Following the occurrence, BC Ferries completed a site investigation report and the following safety actions were taken:
-A 2-hour review session with the bridge team was held that includeda review of the incident;
- a review of the site investigation report, including root causes and recommendations;
- a re-creation of the incident in the simulator and a review of the stages of the incident and lessons learned; and
- a discussion of the findings as well as personal and institutional lessons learned from the incident.
-The anchor documentation and training manual were updated to clarify the anchor release method and all crews have been practicing proper stowage of the anchors on board Spirit-class vessels.
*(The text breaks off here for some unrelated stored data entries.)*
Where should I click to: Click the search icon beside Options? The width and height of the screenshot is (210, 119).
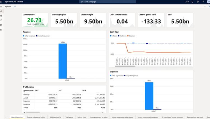point(15,6)
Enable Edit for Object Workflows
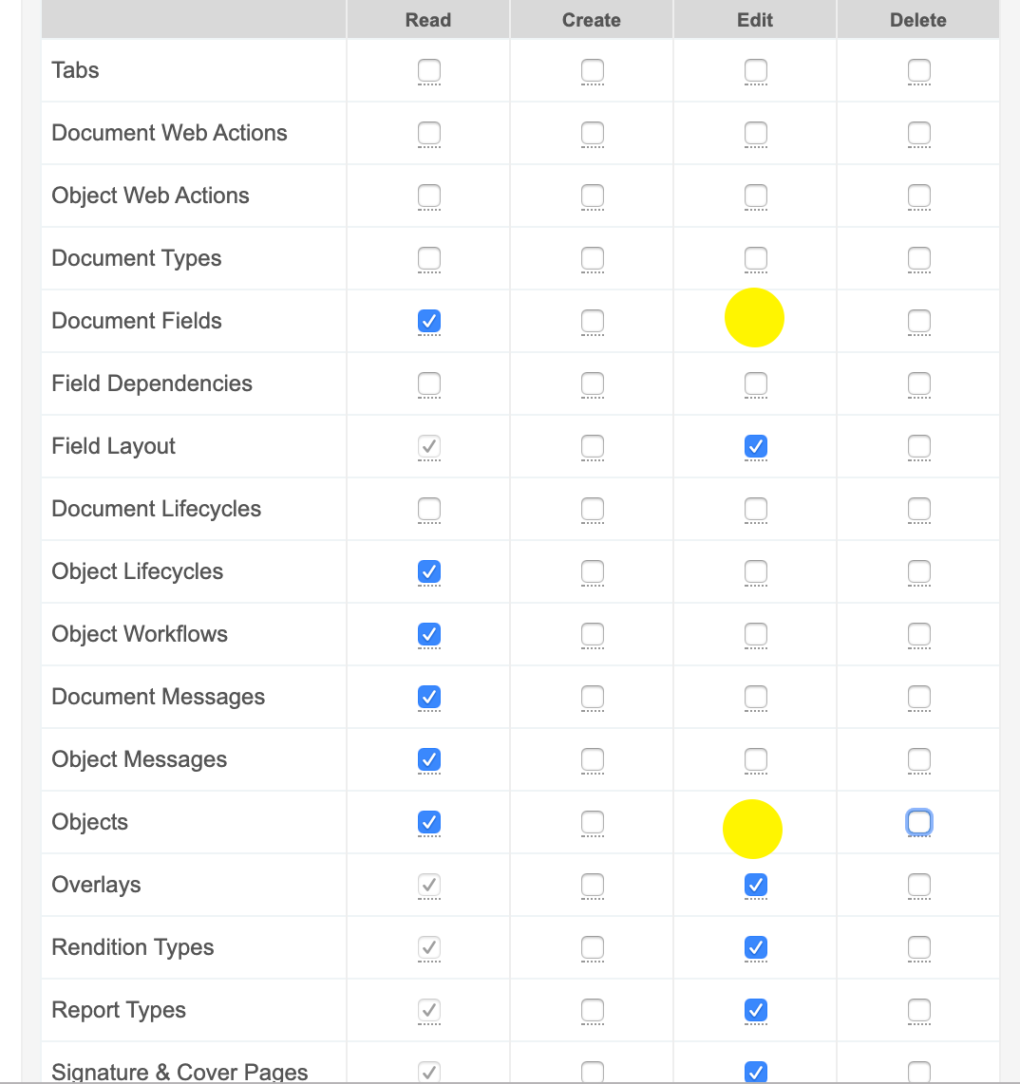 tap(756, 634)
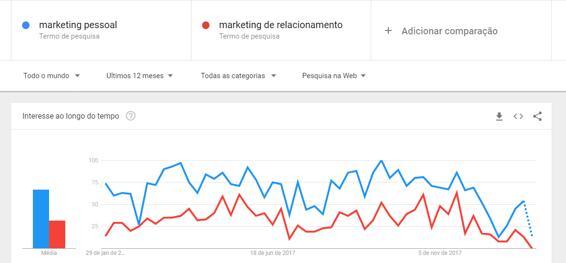Edit the marketing de relacionamento search term
Screen dimensions: 566x263
281,25
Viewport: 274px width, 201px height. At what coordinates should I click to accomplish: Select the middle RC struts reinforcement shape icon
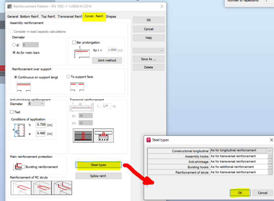[x=41, y=188]
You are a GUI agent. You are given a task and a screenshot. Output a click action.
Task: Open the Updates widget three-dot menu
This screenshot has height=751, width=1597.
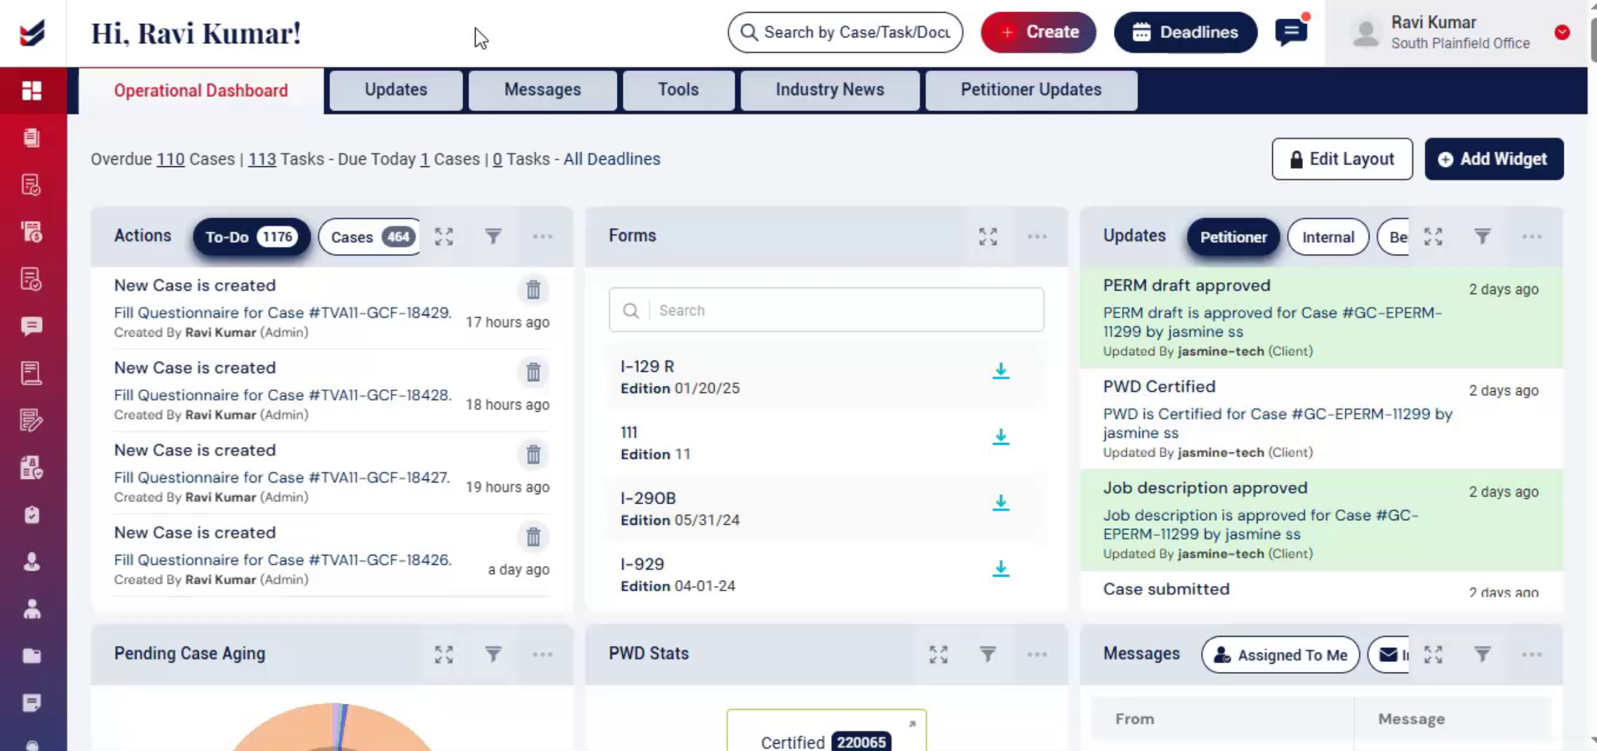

-The VSM was updated to include the major factors of a CDP in accordance with the fleet operations manual. Bridge teams have performed drills that address vessel speed and the elements of a CDP involving all bridge team members.
-Instructions on the remote release of the anchors were posted.
- It is essential that bridge teams adhere to recommended speeds and guidance set out in a vessel’s SMS. Higher speeds, particularly during docking, can reduce the time available to respond to any changes in environmental factors and result in a loss of control over a vessel’s movements.
- Clearly posted operating instructions, such as for the remote release of anchors, are essential to increase the likelihood that critical safety equipment will be operated successfully in emergency situations.